A major limitation of the present study could be not including several factors that have previously been associated with a high risk of SDD, such as gestational diabetes, the inter-pregnancy interval, breastfeeding, previous hospital admission of the children, parental activities for enhancing speech and language skills, and a lack of literature suitable for children at home (de Moura et al., 2010; Halpern et al., 2000; Sharma et al., 2019). Some of the clinical assessments during pregnancy such as gestational diabetes were not available at the time of data collection, and so a future study in which these known potential risk factors are accounted for might be interesting.

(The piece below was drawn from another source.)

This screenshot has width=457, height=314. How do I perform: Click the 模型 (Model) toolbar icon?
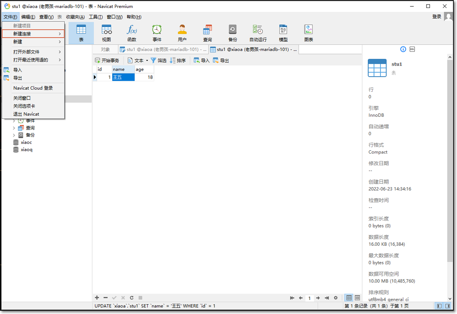pos(283,33)
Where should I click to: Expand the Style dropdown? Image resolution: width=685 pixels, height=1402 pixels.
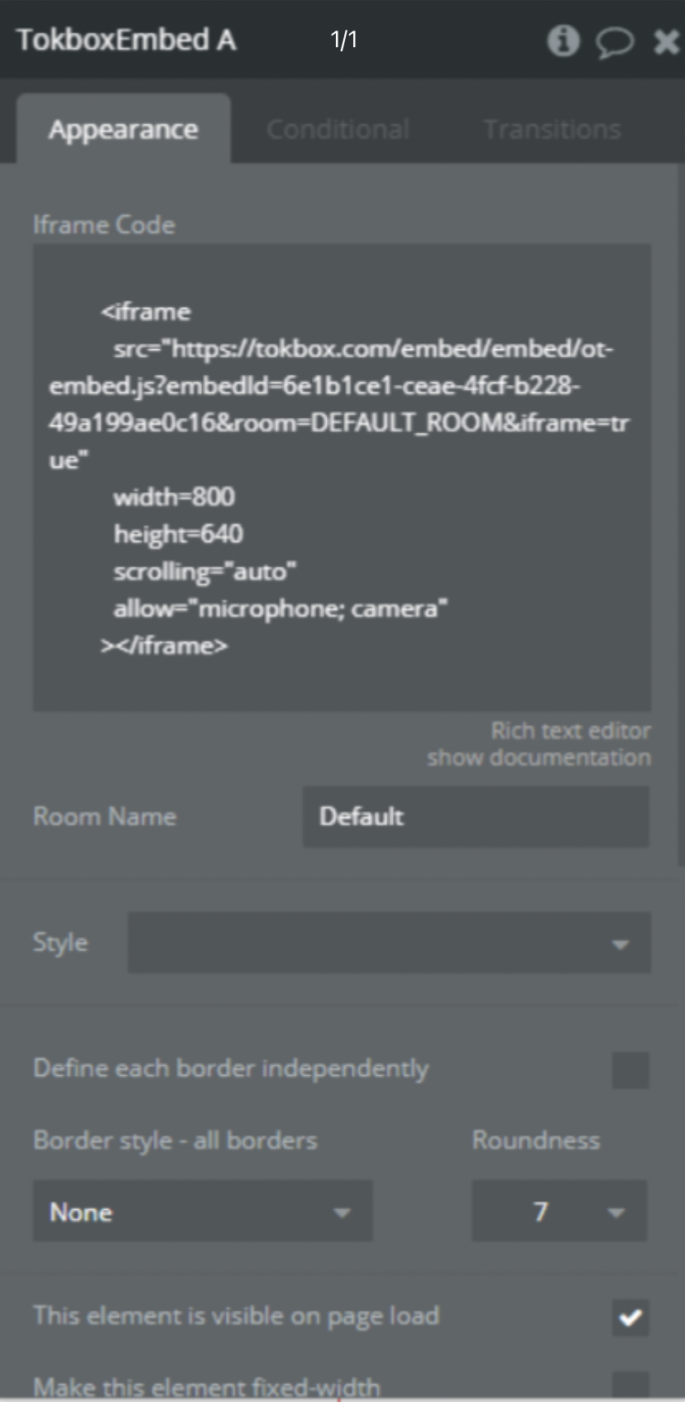tap(389, 943)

The strength of this study is that this is the first time of using data on children from across Thailand, while several previous studies on child development in Thailand included data only from some settings (Jundaboot et al., 2018; Kanpirom & Masena, 2017; Saengjun, 2017; Vuttipittayamongkol, 2018). Indeed, the large sample size covering several settings across the country would be useful for further study on or developing strategies to SDD monitoring or prevention of DD in Thailand.

Conclusions

The findings of this study reveal that maternal (occupations and educational level), infant (birth weight, gestational age at birth, and nutrition status), and environment (living in a high-altitude area) factors were associated with a high risk of SDD. These findings highlight the usefulness of the early identification of children at a high risk of SDD, which can lead to them accessing appropriate stimulation at an earlier stage in their development. SDD monitoring of children by community health workers and/or by developing outreach strategies, especially in underserved regions, should be considered. In addition, developing policies and guidelines, and intervention for high-risk children ought to be conducted to reduce the subsequent problems caused by the late detection of DD.